The ESIPT (Figure 4) witnesses the transfer of the proton from the hydroxy to the imidazole-N moiety through a pre-existing hydrogen bond, and is responsible for the large Stokes’ shift observed for the ligands. The complexation of boron supresses this phenomenon, as the hydrogen atom is no longer present and, as a consequence, the emission profile is dramatically altered. Here, the halogen atoms have a more significant effect on the emission properties: the quantum yields of 8b–d decrease significantly relatively to 8a. The small Stokes’ shifts and the spectral overlap may lead to the self-quenching of fluorescence for compounds 8a–d, and the halogen atoms may promote the intersystem crossing, leading to a quenching of the fluorescence instead of the expected promotion of phosphorescence.

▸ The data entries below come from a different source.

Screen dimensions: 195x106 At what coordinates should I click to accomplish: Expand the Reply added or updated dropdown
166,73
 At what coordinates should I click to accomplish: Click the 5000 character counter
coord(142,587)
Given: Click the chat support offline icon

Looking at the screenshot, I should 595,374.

Figure 5 depicts the emission spectra of complexes and ligands in the solid state and in DMSO solution. The emissions of the complexes are mirror images of their absorption, with structured emission bands, which is not the case for the ligands. This has been observed before for similar fluorophores [32]. While the solid state and solution emission spectra of the ligands present the same profile, the complexes do not. The emission maxima of the latter are red shifted in the solid state relatively to solution. This indicates possible intermolecular interactions in the solid state, such as π···π stacking, which may be responsible for both the red shift and the quenching observed.

All compounds exhibit a blue emission in solution and solid state (Figure 6 and Figure 7). In solution, 8b, with a moderate quantum yield of 26%, exhibits a deep blue emission with CIE coordinates of (0.16, 0.02) with a y-component smaller than 0.04, that is highly desirable and follows the specifications of the European Broadcast Union (EBU) television (0.15, 0.06) [49,50]. In the solid state, all complexes emit a blue color under a UV lamp (Table 2). Both 8a (0.16, 0.04) and 8b (0.16, 0.08) present a deep blue color in the solid state.

4. Conclusions

Boron complexes based on halogenated 2-(1H-benzo[d]imidazol-2-yl)phenol were synthesized and characterized. All the halogenated benzimidazole complexes exhibit a blue emission in both DMSO solution and solid state, with moderate quantum yields, demonstrating that keeping the conjugation minimal is an adequate strategy to tune the emission color. On the other hand, the introduction of halogen substituents lowered their quantum yields, and did not promote their phosphorescence in the solid state, making these compounds less promising for electroluminescence. Unfortunately, the instability of the complexes, which are sensitive to hydrolysis, may prevent their applications as emissive materials. Nevertheless, some of them present a deep blue emission, making them interesting starting points for the development of emissive materials.